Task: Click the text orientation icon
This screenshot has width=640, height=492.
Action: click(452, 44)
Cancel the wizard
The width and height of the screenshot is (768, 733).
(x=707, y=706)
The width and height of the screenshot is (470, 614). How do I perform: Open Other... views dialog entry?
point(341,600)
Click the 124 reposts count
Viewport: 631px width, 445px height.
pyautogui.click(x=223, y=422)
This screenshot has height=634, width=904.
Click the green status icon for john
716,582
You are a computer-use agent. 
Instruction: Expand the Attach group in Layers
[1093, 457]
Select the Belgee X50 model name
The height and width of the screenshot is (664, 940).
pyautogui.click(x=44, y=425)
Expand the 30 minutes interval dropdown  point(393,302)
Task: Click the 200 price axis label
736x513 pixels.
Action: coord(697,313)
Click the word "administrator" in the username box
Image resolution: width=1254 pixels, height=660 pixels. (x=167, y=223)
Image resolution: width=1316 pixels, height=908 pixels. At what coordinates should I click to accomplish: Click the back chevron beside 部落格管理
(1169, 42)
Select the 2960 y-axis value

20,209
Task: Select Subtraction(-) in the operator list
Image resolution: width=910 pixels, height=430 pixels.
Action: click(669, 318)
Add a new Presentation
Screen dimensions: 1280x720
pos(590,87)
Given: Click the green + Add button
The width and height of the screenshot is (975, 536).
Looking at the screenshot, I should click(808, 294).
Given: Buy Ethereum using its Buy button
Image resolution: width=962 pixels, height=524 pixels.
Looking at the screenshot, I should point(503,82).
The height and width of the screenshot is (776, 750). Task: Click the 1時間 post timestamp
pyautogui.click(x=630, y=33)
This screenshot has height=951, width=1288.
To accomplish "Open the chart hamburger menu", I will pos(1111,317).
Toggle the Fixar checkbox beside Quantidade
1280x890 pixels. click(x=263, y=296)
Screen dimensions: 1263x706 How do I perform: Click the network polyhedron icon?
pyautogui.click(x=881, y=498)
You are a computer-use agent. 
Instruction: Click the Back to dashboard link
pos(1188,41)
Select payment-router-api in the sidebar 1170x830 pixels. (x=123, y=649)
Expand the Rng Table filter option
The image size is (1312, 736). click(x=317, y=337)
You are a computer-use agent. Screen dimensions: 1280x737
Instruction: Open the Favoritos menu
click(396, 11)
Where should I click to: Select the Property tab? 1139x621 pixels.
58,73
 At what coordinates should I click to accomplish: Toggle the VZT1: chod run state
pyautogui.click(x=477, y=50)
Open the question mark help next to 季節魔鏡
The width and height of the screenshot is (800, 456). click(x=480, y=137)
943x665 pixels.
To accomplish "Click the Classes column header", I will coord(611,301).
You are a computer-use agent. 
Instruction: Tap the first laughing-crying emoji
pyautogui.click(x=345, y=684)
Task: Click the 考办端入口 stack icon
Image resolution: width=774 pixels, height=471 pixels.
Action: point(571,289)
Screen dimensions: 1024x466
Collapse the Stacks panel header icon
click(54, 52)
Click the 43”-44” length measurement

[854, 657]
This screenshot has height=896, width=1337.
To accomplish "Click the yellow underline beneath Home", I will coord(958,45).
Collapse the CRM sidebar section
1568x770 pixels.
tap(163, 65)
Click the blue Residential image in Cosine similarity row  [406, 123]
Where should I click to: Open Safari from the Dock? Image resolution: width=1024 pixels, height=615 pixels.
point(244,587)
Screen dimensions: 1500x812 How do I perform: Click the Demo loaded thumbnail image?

--- --- ---

TASK PROMPT:
Set down each entry exactly as it appears above.

EXERCISE RESPONSE:
Task: Click the text orientation icon
This screenshot has width=640, height=492.
Action: click(452, 44)
Cancel the wizard
The width and height of the screenshot is (768, 733).
(x=707, y=706)
The width and height of the screenshot is (470, 614). How do I perform: Open Other... views dialog entry?
point(341,600)
Click the 124 reposts count
Viewport: 631px width, 445px height.
pyautogui.click(x=223, y=422)
This screenshot has height=634, width=904.
Click the green status icon for john
716,582
You are a computer-use agent. 
Instruction: Expand the Attach group in Layers
[1093, 457]
Select the Belgee X50 model name
The height and width of the screenshot is (664, 940).
pyautogui.click(x=44, y=425)
Expand the 30 minutes interval dropdown  point(393,302)
Task: Click the 200 price axis label
736x513 pixels.
Action: coord(697,313)
Click the word "administrator" in the username box
Image resolution: width=1254 pixels, height=660 pixels. (x=167, y=223)
Image resolution: width=1316 pixels, height=908 pixels. At what coordinates should I click to accomplish: Click the back chevron beside 部落格管理
(1169, 42)
Select the 2960 y-axis value

20,209
Task: Select Subtraction(-) in the operator list
Image resolution: width=910 pixels, height=430 pixels.
Action: click(669, 318)
Add a new Presentation
Screen dimensions: 1280x720
pos(590,87)
Given: Click the green + Add button
The width and height of the screenshot is (975, 536).
Looking at the screenshot, I should click(808, 294).
Given: Buy Ethereum using its Buy button
Image resolution: width=962 pixels, height=524 pixels.
Looking at the screenshot, I should point(503,82).
The height and width of the screenshot is (776, 750). Task: Click the 1時間 post timestamp
pyautogui.click(x=630, y=33)
This screenshot has height=951, width=1288.
To accomplish "Open the chart hamburger menu", I will pos(1111,317).
Toggle the Fixar checkbox beside Quantidade
1280x890 pixels. click(x=263, y=296)
Screen dimensions: 1263x706 How do I perform: Click the network polyhedron icon?
pyautogui.click(x=881, y=498)
You are a computer-use agent. 
Instruction: Click the Back to dashboard link
pos(1188,41)
Select payment-router-api in the sidebar 1170x830 pixels. (x=123, y=649)
Expand the Rng Table filter option
The image size is (1312, 736). click(x=317, y=337)
You are a computer-use agent. Screen dimensions: 1280x737
Instruction: Open the Favoritos menu
click(396, 11)
Where should I click to: Select the Property tab? 1139x621 pixels.
58,73
 At what coordinates should I click to accomplish: Toggle the VZT1: chod run state
pyautogui.click(x=477, y=50)
Open the question mark help next to 季節魔鏡
The width and height of the screenshot is (800, 456). click(x=480, y=137)
943x665 pixels.
To accomplish "Click the Classes column header", I will coord(611,301).
You are a computer-use agent. 
Instruction: Tap the first laughing-crying emoji
pyautogui.click(x=345, y=684)
Task: Click the 考办端入口 stack icon
Image resolution: width=774 pixels, height=471 pixels.
Action: point(571,289)
Screen dimensions: 1024x466
Collapse the Stacks panel header icon
click(54, 52)
Click the 43”-44” length measurement

[854, 657]
This screenshot has height=896, width=1337.
To accomplish "Click the yellow underline beneath Home", I will coord(958,45).
Collapse the CRM sidebar section
1568x770 pixels.
tap(163, 65)
Click the blue Residential image in Cosine similarity row  [406, 123]
Where should I click to: Open Safari from the Dock? Image resolution: width=1024 pixels, height=615 pixels.
point(244,587)
Screen dimensions: 1500x812 How do I perform: Click the Demo loaded thumbnail image?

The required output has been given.